AR interaction with thumbs and index fingers

TL;DR: Flexibility of index fingers are far more than pressing buttions, which AR interaction should take advantage of


In our previous discussion, Next Frontier for Computer Human Interaction on Vision Pro, we talked about how the future of Vision Pro interaction lies in the thumb, addressing the current issues with gesture input and control in Vision Pro and explaining Apple’s related patents. Another piece, What else to play with in AR CHI? - My Patent, introduces my patent which segments interaction zones based on distance, assigning different gestures for interacting with AR objects in each zone.

Though these two articles seem orthogonal, when cleverly combined, I believe they can create a new interaction that is more comfortable.

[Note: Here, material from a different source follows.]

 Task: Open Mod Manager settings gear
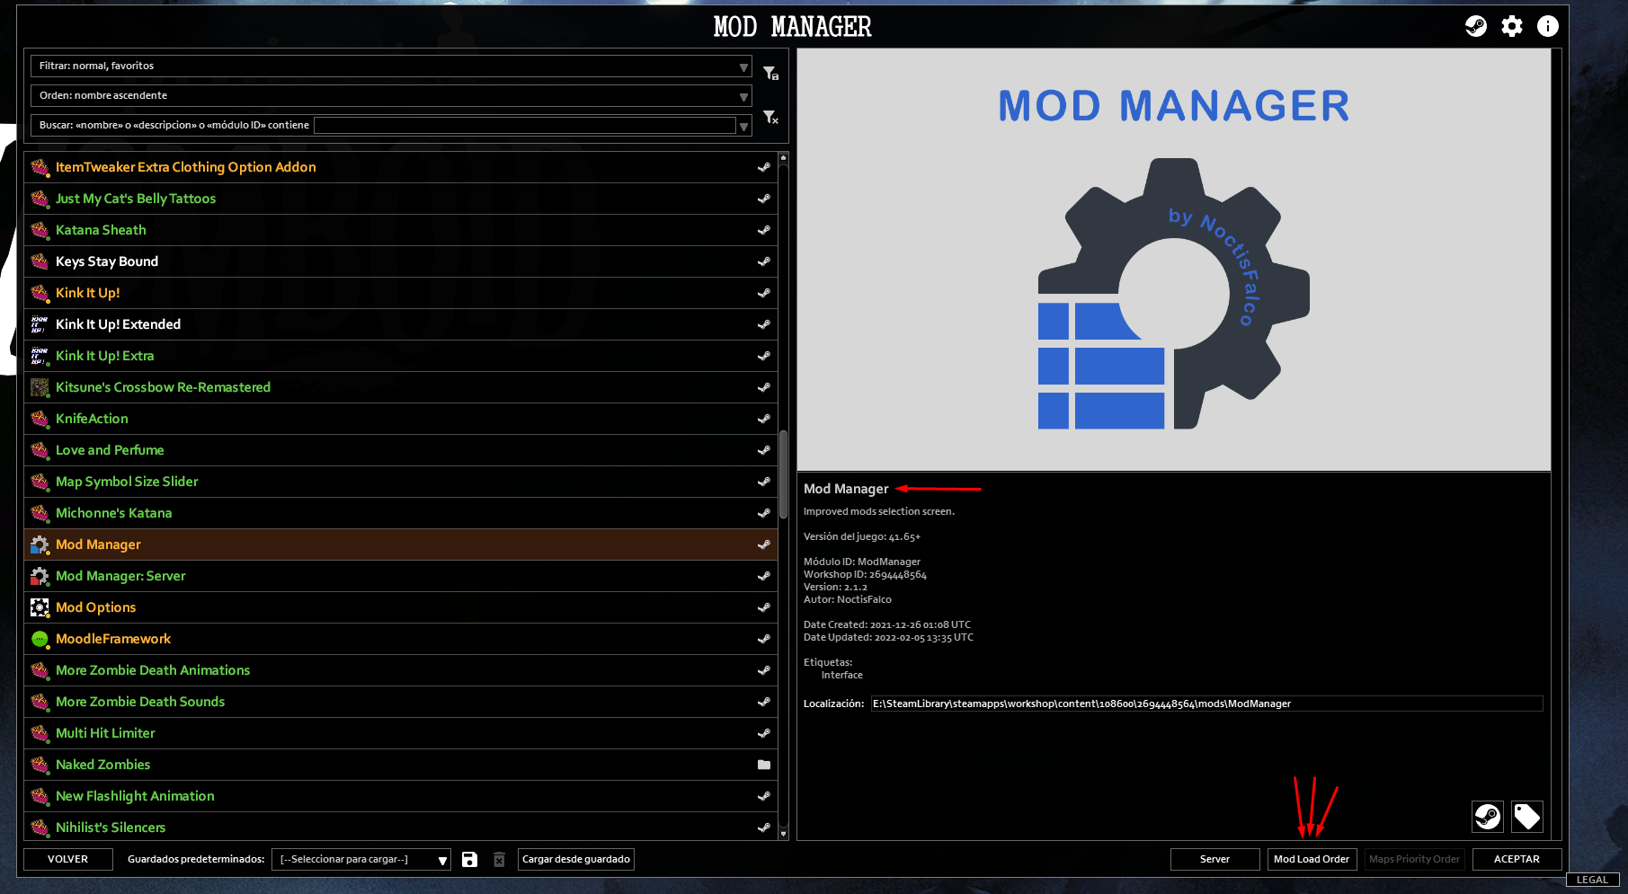click(1512, 26)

Buzz Aldrin and the Index Finger

In the previous article, we emphasized the importance of the thumb due to its maximum flexibility and the ease with which its movements can be mapped to different meanings. However, much like how the second person to walk on the moon is often forgotten, we tend to overlook the second most dexterous finger - our index finger. The index finger’s degree of freedom is second only to the thumb, and we assign a lot of meaning to its movements. For instance, which finger do you use to point directions to someone? The index finger. For programmers pointing at code on a screen? The index finger. The finger used to “point and scold”? Again, the index finger. And naturally, when we draw with our fingers, we use the index finger to trace shapes.

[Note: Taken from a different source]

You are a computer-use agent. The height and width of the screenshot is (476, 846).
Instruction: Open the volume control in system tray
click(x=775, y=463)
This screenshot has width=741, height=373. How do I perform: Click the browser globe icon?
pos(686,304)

The direction pointed by our index finger naturally corresponds to the direction of our intention. However, in AR or VR interactions, the index finger seems to be forgotten. On VR controllers, the index finger is responsible for pulling the trigger; in AR, it’s mostly used for tapping, like pressing virtual buttons or pinching with the thumb to perform a click.

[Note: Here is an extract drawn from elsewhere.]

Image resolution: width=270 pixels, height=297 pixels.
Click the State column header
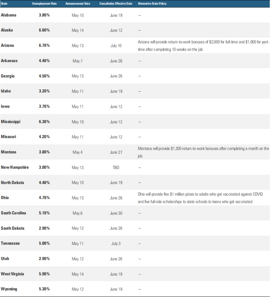(5, 4)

Although these functions are intuitive, I believe they reflect a mindset inherited from the PC and smartphone era, where the index finger was used for clicking. But “does ‘it has always been this way’ make it right” (quoting a great great Chinese writer Lu Xun)? Clearly not, according to the examples above.

The Guide


Those familiar with computer graphics or physics might recognize well the gesture above. We can simulate a three-dimensional Cartesian coordinate system by positioning the thumb, index, and middle finger approximately perpendicular to each other, pointing in different directions. Let’s call this the “Cartesian gesture”, from which my inspiration comes.


Reference: Illustration from Apple patent

Looking back at Apple’s patent illustration, it uses the thumb to control direction. Do we use our thumb to point directions in real life? No, we use our index finger instead, which is, in contrast, less dexterous.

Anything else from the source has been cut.